— Tasks to perform —
1. Please write out the cucumber kimchi recipe from "One of the most" to "the American pickle.".
2. Continue the cucumber kimchi recipe after its final sentence.

— Text —
Cucumber Kimchi (OI KIMCHI)

One of the most beloved versions of kimchi takes a bit of time, but you’ll be pleasantly surprised by the results. This kimchi tastes great on top of my Krazy Korean Burgers, as well as a different take on the American pickle.

 

600

Ingredients

MAKES ABOUT 1 LITRE (13⁄4 PINTS)

  • 450 g (1 lb) small Korean cucumbers (oi) or Kirbies (about 4 total)
  • 1 tbsp sea salt
  • 1 onion, roughly chopped
  • 4 spring onions, chopped
  • 1 tbsp gochugaru (Korean chilli flakes)
  • 1 tbsp salted shrimp (saewoo jeot), rinsed
  • 1 small clove garlic
  • 1 (2.5 cm/1 in) knob fresh ginger, peeled and chopped
  • 15 fresh chives, cut into 5 cm (2 in) pieces

Method

  1. Using a small knife, cut each cucumber cross- ways into 5 cm (2 in) pieces. Stand the pieces on their cut sides and cut each one two-thirds of the way down into quarters, keeping them attached at the bottom. Sprinkle the cucumbers with the salt, spreading the cucumbers open to get the salt deep inside the cuts. Arrange the cucumbers with their cross cut sides up in a single layer in a glass or other non-reactive container, at least 5 cm (2 in) tall, with a tight-fitting lid, cover and leave to soften at room temperature for 30 minutes–1 hour.

— Dataset section —

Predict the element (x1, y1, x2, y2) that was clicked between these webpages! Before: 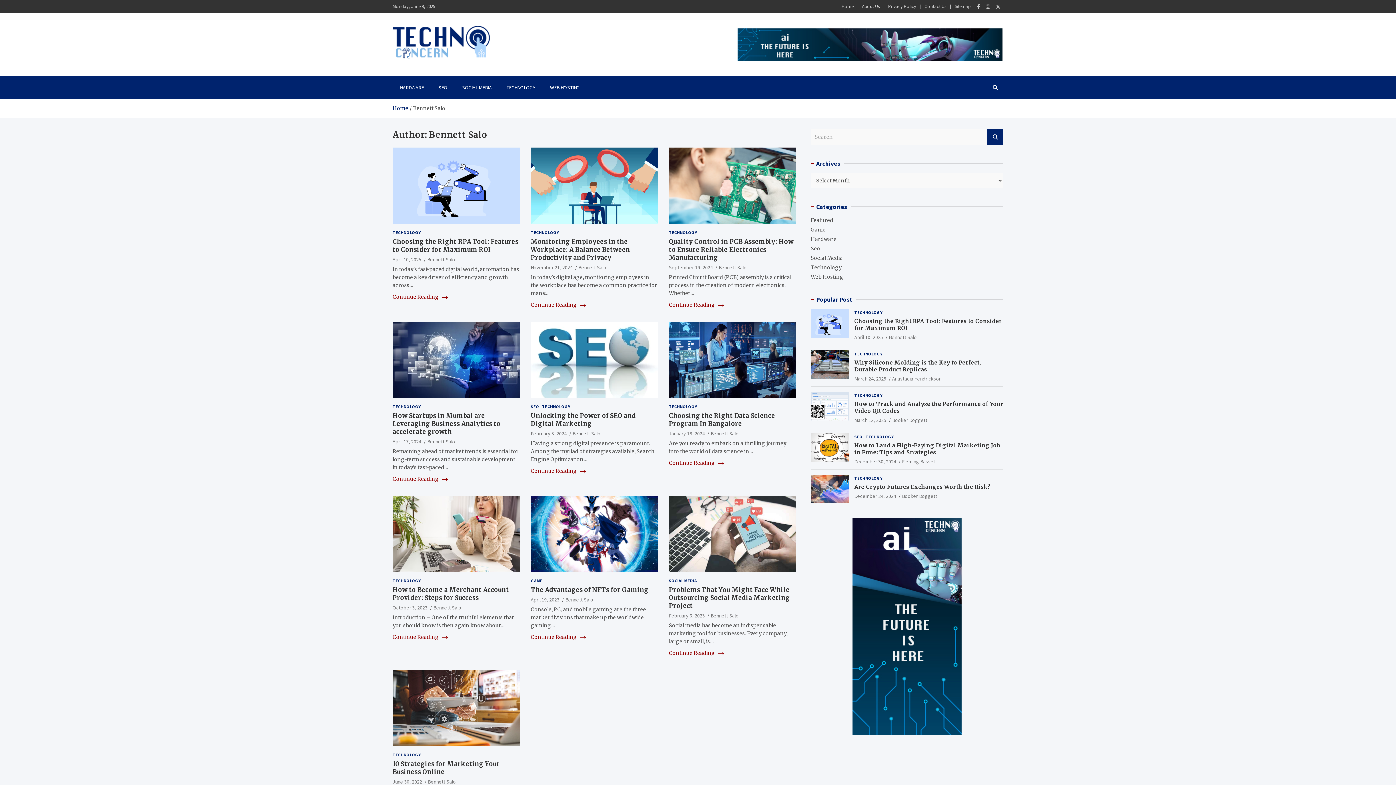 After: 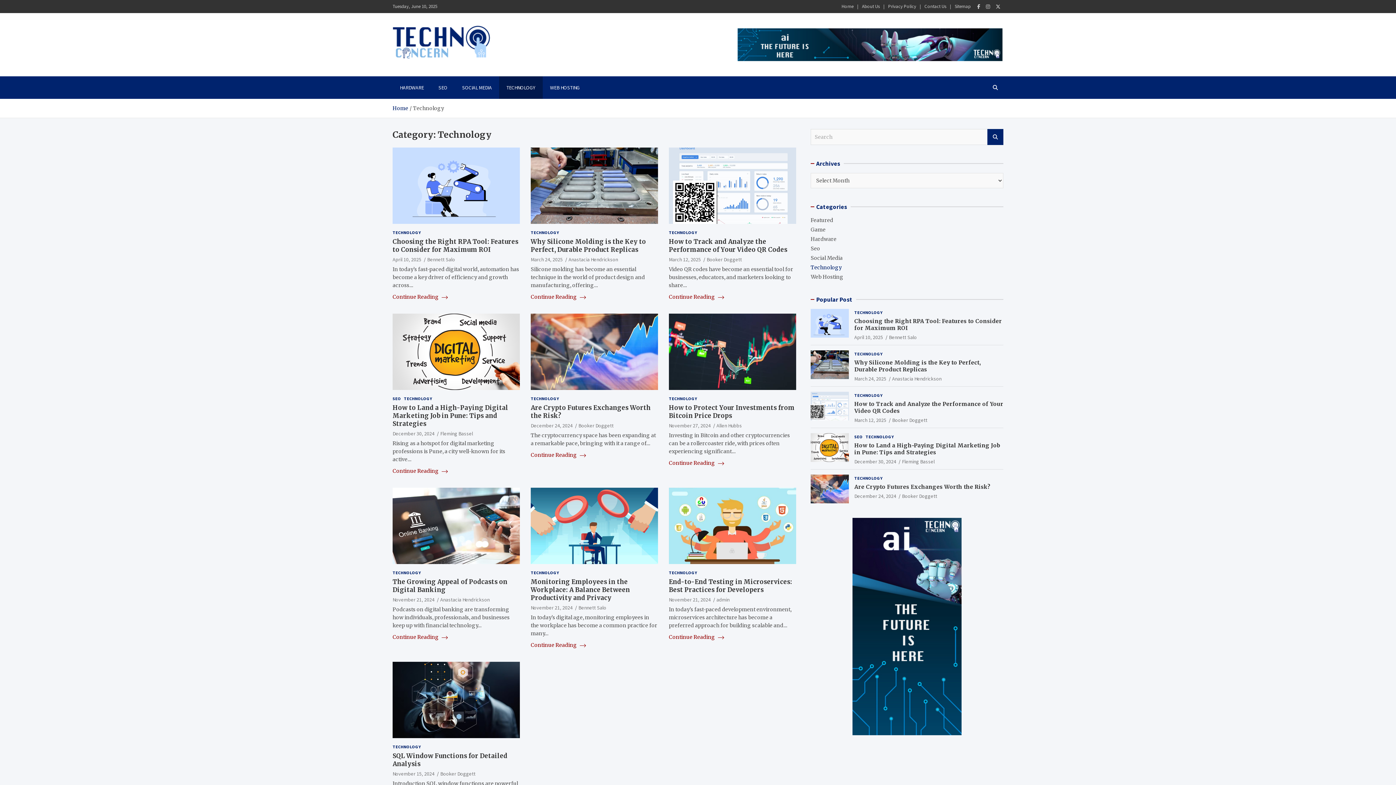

— Answers for the tasks —
1.
One of the most beloved versions of kimchi takes a bit of time, but you’ll be pleasantly surprised by the results. This kimchi tastes great on top of my Krazy Korean Burgers, as well as a different take on the American pickle.

2.
  2. Meanwhile, in a food processor, combine the onion, spring onions, chilli flakes, shrimp, garlic, ginger and 2 tablespoons water. Pulse until a coarse spice paste forms, then stir in the chives.
  3. Rinse the salted cucumbers well under cold water, making sure to rid the crevices of all the salt. Shake dry and then press the spice paste all over and into the crevices of each piece. Return the cucumbers to the (rinsed) container, cross cut sides up, packing them somewhat tightly and pressing in any remaining spice paste and liquid. Cover and leave the cucumbers to ferment at room temperature for about 24 hours. Refrigerate until ready to serve.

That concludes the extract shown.